General Motors Co. is working on a comprehensive Tesla-fighting Ultra Cruise semi-autonomous system for its passenger cars. And its fully autonomous Cruise Origin vehicle may moonlight delivering packages in addition to delivering people to their destinations.

The revelations came from global product development chief Doug Parks, as he promised that GM’s vision for self-driving transportation is on track during the COVID crisis.

“There (have been) no changes over last two months except some slight austerity,” Parks said Tuesday during a conference call for the Citi 2020 Car of the Future Symposium. “We absolutely still believe in this future. We think it will dramatically change the way people and packages move around.”

GM’s Super Cruise and Tesla’s Autopilot have been market leaders in bringing driver-assist, so-called Level 2 driving to passenger cars. On fully autonomous Level 4-5 vehicles, they have diverged: Tesla is pursuing a future which owners would be able to share their cars as part of a broader robotaxi fleet called the Tesla Network. GM, by contrast, is developing its Origin robotaxi under a separate Cruise entity in San Francisco.
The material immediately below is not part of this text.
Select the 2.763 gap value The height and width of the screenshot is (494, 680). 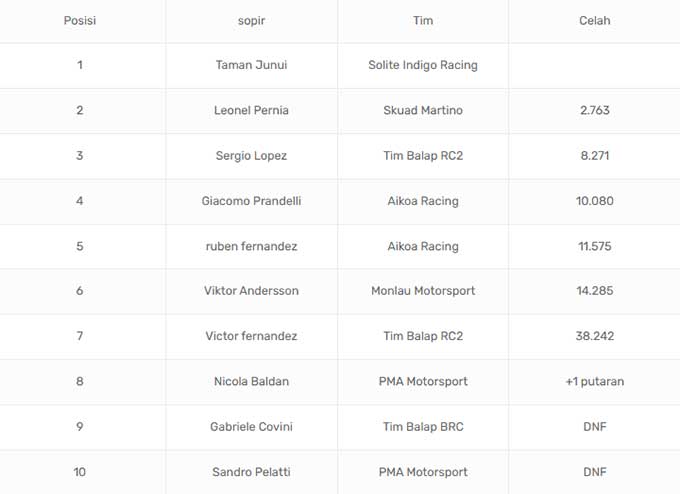[594, 110]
On the passenger-car side, GM’s Super Cruise and Tesla’s Navigate on Autopilot are “geo-fenced” systems designed for hands-free driving as long as vehicles are on divided, limited-access highways such as interstates.

First introduced on the Cadillac CT6 sedan in 2017, Super Cruise uses a more comprehensive suite of hardware — including lidar along with infrared sensors to monitor driver attention — to navigate and automatically change lanes. Tesla’s camera-and-radar-based system offers similar capability, but also allows self-driving on secondary roads.
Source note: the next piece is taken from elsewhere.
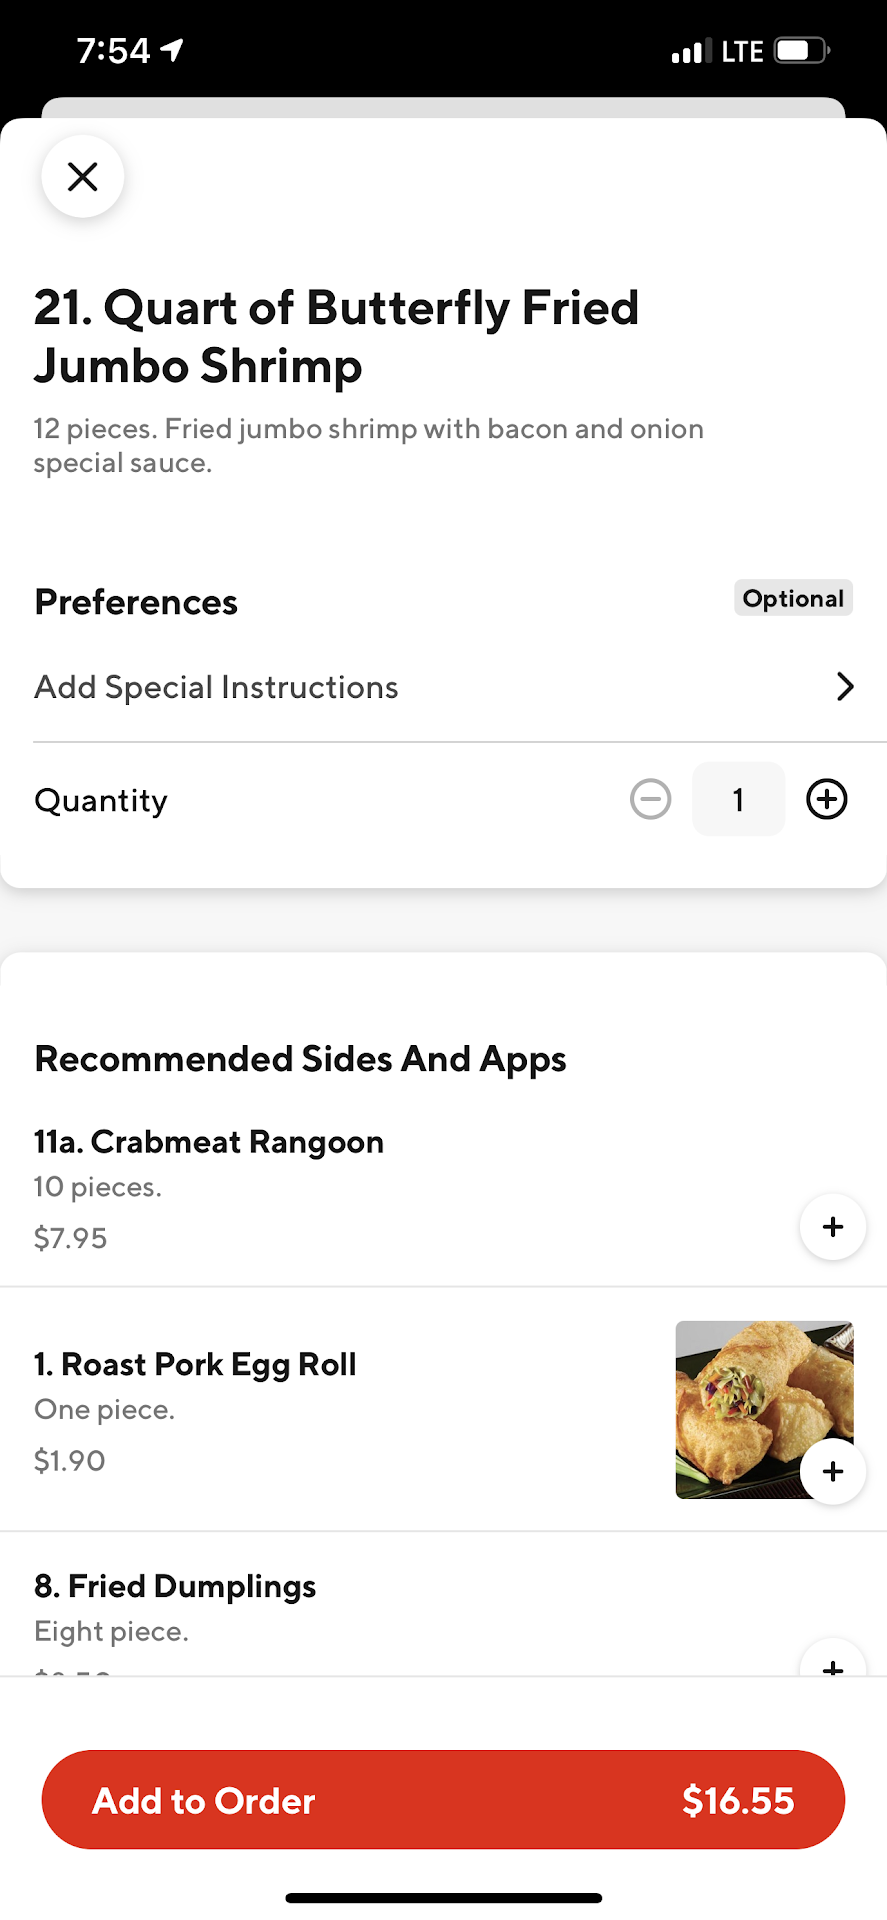Screen dimensions: 887x1920
Task: Tap the Add to Order button
Action: (x=443, y=1800)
Parks says Ultra Cruise — an internal GM name for now — aims to expand Super Cruise’s highway autonomy to all roads.

“Super Cruise is about all highways all the time and increased capability. The downside is when you get off the (highway) you don’t have it,” Park told the symposium. “What Ultra Cruise (is) trying to do is take that same capability off the highway. So Ultra Cruise would be all the Super Cruise plus neighborhoods, cities, subdivisions. We’re not saying Ultra Cruise will be fully autonomous 100% of the time, although that could be one of the end games.”

Tesla’s pioneering Autopilot system, available on all its vehicles, recently received an over-the-air update that automatically stops for red lights and stop signs. The system, however, requires constant attention by the driver. Though Parks didn’t go into more detail, Ultra Cruise would presumably work similarly, but alloa the driver to remain hands-free for longer.
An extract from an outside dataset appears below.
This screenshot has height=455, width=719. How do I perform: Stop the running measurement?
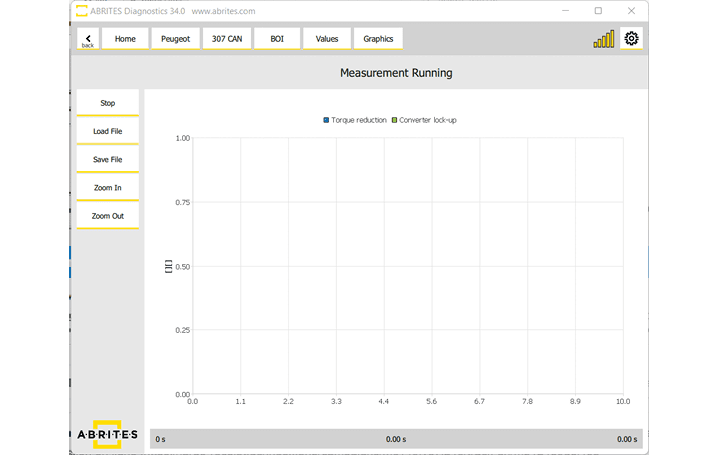[x=108, y=103]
Guidehouse Insight auto analyst Sam Abuelsamid expects GM to be more conservative in rolling out Ultra Cruise than Tesla.

“GM will do a lot more development before delivery,” said Abuelsamid. “GM has targeted 2023 when their systems can work in conjunction with, say, city V2X infrastructure where cars communicates with roadside sensors.”

Parks said it’s important to keep costs down on passenger cars. “We’re focused on how can we give drivers additional capability above and beyond the highway at a priceable level. How can we continue to add self-assist capability to people’s cars without tens of thousands of dollars?”

GM sees more expensive equipment like lidar as essential for Origin, the bread-loaf shaped people mover that GM’s Cruise division introduced in San Francisco this January. Jointly developed with Honda, Origin AV has no steering wheel, and is built on the same battery-powered “skateboard platform” that supports the Hummer EV and Cadillac Lyric SUV.

Parks acknowledged that coronavirus may bring new challenges in a world in where passengers may balk at ride-sharing shoulder-to-shoulder.

“The thing that maybe it is changing, potentially, is the whole social distancing. Will everyone want to be packed in one of those? Maybe, maybe not,” said the GM executive. “So we’re still happy to take one or two people in the vehicle, so maybe it’s not completely packed.”

But he said other opportunities might open like package delivery, a service that Origin (and other vehicles like Rivian trucks under contract with Amazon) was also designed for.

“You could almost argue on the other side of COVID, there is more package delivery, not less. So if we can reconfigure and deliver packages off-peak and then deliver people on-peak, that’s still very much within our operating window.”